→ Input for this task
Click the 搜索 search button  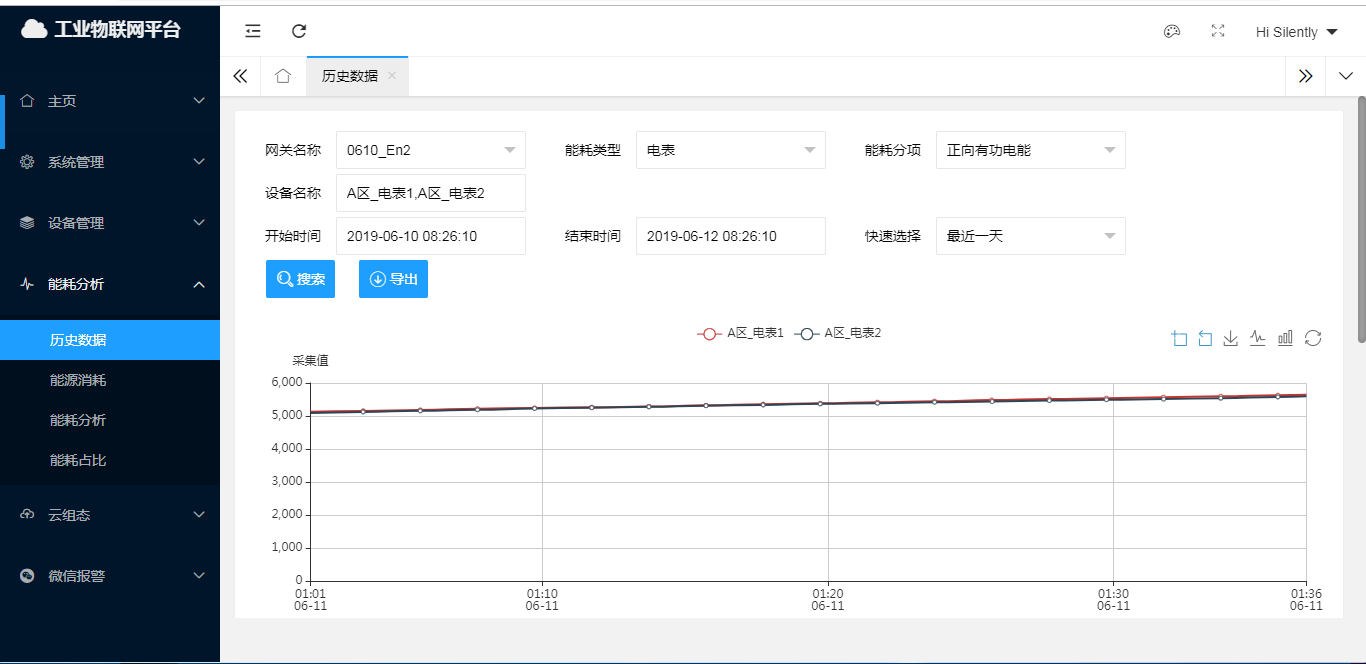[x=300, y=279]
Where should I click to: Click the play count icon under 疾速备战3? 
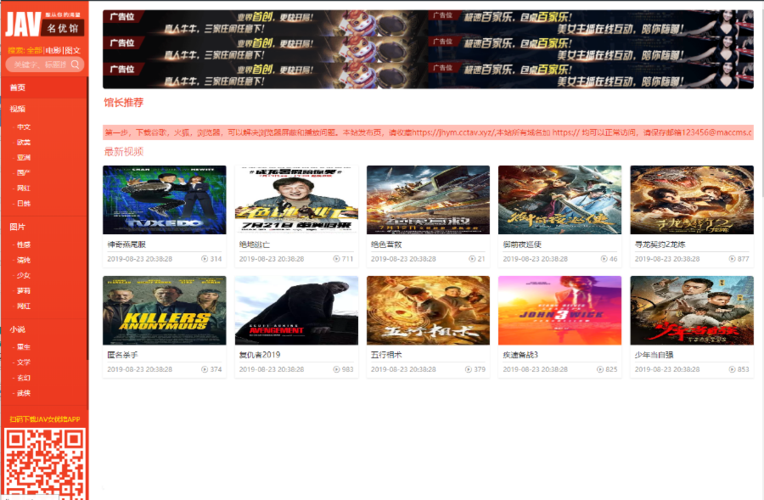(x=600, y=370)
* * *
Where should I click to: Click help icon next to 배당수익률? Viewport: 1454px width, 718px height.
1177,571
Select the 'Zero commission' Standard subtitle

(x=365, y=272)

→ Instruction
Render the records as a Markdown table with columns headed "Row" and "Content," starting at the line that contains "Where should I click to: Click the" and ending at the line that contains "(x=600, y=370)", skipping any blank lines. Leave the pictures out of the table.

→ Result of the task
| Row | Content |
|---|---|
| 1 | Where should I click to: Click the play count icon under 疾速备战3?  |
| 2 | (x=600, y=370) |